Could you quote the forum thread on the Zen Vision:M's missing tracks below, word for word, between "## !Fugazi (May" and "Is it knackered?", inclusive?

-- Passage shown follows --

# Creative Zen Vision:M Problem - Missing Tracks



## !Fugazi (May 14, 2007)

Had to reset my Zen Vision yesterday after it crashed, unfortunately I was out all day and could only reset it several hours later. When I did restart it I appear to have lost a load of albums, containing around 3,000 tracks, plus all my photos and videos.

Despite losing all this data I only have 755mb of space left on the player, so god knows where all the deleted stuff is.

Also, whenever I try to transfer music onto the player and it won't let me, comes up with the "player is already in use or not connected" message everytime I try to connect.

Can anyone help? Is it knackered?


----------



## TomServo0 (Jul 5, 2007)

I came in to ask the same question. Mine is definitely connected because it's charging through the laptop. Also, it says there is only one song on the drive but the Music Library lists all the stuff I had before the reset.

-- Passage shown concluded --
-- Material provided follows --

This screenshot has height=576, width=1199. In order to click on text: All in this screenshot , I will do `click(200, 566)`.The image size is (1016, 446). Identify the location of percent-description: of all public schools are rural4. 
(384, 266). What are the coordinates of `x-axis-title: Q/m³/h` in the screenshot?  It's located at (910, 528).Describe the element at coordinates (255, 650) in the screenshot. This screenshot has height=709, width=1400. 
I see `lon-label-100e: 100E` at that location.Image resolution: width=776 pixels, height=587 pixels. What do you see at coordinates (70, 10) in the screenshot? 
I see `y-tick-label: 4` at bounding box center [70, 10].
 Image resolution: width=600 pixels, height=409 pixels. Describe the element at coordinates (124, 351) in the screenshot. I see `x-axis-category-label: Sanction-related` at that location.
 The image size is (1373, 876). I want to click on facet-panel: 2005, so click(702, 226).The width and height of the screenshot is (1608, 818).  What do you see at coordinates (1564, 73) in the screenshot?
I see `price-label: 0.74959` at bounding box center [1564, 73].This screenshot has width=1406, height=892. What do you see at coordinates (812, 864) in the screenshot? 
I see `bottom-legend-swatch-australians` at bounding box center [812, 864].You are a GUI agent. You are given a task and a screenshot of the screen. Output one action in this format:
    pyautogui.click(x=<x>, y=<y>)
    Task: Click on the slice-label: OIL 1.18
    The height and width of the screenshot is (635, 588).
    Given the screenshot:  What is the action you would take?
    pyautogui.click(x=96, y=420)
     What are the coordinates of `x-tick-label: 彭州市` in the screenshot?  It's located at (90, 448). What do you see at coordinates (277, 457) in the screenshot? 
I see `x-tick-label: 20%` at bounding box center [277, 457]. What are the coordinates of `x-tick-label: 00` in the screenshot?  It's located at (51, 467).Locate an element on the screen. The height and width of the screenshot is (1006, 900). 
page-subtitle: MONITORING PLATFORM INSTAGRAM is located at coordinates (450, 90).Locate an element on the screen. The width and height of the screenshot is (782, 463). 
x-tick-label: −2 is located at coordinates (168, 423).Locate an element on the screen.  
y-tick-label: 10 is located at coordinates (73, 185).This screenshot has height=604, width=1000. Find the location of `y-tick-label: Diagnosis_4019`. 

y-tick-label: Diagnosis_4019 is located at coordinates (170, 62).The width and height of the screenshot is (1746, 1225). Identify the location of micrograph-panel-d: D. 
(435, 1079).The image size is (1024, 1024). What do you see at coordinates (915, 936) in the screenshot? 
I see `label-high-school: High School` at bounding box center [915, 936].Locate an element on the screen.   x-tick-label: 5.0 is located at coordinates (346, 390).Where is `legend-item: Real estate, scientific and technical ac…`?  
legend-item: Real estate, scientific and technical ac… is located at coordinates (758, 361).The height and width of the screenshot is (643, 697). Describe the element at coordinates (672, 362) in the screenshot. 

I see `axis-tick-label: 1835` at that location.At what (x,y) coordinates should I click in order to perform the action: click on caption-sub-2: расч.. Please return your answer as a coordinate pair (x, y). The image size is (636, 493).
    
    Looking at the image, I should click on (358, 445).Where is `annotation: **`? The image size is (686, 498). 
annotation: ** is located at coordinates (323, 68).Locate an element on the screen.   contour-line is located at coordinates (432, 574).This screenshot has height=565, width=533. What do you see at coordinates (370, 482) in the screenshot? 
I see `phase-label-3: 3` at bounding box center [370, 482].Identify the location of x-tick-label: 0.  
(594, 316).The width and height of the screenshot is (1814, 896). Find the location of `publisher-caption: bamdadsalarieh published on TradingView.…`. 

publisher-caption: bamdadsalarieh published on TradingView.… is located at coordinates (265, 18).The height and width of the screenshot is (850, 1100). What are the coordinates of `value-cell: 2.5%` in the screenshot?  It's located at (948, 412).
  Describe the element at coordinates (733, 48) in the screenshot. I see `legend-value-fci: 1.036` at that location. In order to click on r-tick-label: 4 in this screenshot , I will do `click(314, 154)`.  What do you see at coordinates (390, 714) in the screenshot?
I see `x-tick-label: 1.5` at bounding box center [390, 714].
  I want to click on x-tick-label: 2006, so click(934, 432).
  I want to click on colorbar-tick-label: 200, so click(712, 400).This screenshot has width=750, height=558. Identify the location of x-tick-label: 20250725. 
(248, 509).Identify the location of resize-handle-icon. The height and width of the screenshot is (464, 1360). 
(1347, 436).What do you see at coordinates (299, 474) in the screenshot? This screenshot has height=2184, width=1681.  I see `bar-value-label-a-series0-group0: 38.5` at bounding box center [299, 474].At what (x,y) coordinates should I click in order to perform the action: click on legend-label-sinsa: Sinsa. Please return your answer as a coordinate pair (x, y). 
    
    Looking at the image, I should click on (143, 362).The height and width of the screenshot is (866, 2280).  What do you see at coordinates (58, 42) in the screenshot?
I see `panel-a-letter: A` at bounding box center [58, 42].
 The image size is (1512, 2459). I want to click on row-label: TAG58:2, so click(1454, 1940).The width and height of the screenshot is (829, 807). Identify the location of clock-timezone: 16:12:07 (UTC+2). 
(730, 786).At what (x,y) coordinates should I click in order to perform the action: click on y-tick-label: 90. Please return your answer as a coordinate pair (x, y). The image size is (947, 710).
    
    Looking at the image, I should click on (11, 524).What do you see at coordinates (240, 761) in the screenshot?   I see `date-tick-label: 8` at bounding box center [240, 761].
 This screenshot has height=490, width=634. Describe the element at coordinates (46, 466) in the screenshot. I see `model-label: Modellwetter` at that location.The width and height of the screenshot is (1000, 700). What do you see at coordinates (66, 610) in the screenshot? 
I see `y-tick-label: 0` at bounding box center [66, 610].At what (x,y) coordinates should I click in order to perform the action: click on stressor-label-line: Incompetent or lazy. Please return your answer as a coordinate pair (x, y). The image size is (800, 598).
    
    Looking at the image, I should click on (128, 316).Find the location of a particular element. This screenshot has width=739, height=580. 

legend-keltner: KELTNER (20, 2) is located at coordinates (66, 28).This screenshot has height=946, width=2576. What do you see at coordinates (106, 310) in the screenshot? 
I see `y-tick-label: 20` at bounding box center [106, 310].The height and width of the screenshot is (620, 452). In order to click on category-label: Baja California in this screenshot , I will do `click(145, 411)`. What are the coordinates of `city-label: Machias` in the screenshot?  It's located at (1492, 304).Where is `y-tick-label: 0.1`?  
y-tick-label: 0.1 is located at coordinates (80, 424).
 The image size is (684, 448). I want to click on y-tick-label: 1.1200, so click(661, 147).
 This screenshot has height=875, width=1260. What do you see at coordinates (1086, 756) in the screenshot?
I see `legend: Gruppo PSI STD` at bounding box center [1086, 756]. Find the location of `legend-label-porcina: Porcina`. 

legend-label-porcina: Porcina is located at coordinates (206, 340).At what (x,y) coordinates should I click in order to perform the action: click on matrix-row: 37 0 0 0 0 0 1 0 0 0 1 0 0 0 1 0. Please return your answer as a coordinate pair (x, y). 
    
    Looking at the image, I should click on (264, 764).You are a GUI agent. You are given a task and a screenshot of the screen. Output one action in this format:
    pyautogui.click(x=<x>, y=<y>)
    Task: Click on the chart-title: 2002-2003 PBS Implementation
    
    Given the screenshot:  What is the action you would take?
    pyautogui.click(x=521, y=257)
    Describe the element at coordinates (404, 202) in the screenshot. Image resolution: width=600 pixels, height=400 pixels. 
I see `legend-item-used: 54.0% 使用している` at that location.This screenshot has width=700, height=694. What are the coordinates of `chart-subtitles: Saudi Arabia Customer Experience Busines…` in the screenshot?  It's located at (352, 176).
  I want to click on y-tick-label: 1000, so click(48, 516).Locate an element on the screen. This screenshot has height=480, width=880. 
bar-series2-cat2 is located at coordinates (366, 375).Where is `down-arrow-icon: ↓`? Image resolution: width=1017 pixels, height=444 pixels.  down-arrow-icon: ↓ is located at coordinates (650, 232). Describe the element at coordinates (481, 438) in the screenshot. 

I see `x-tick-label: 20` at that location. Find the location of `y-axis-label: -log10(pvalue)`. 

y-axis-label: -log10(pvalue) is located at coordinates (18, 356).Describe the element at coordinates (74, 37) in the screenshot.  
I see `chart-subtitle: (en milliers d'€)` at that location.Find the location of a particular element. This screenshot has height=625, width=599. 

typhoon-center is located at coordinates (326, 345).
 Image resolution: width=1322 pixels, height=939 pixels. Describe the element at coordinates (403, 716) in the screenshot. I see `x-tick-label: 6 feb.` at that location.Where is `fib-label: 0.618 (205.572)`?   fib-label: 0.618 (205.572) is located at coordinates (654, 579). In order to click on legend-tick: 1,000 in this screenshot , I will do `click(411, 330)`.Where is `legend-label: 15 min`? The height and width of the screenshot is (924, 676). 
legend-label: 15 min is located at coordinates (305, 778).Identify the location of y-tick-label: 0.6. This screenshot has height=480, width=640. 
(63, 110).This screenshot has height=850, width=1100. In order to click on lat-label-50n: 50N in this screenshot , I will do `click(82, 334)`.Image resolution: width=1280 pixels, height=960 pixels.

-- Material provided concluded --

* Reply:
## !Fugazi (May 14, 2007)

Had to reset my Zen Vision yesterday after it crashed, unfortunately I was out all day and could only reset it several hours later. When I did restart it I appear to have lost a load of albums, containing around 3,000 tracks, plus all my photos and videos.

Despite losing all this data I only have 755mb of space left on the player, so god knows where all the deleted stuff is.

Also, whenever I try to transfer music onto the player and it won't let me, comes up with the "player is already in use or not connected" message everytime I try to connect.

Can anyone help? Is it knackered?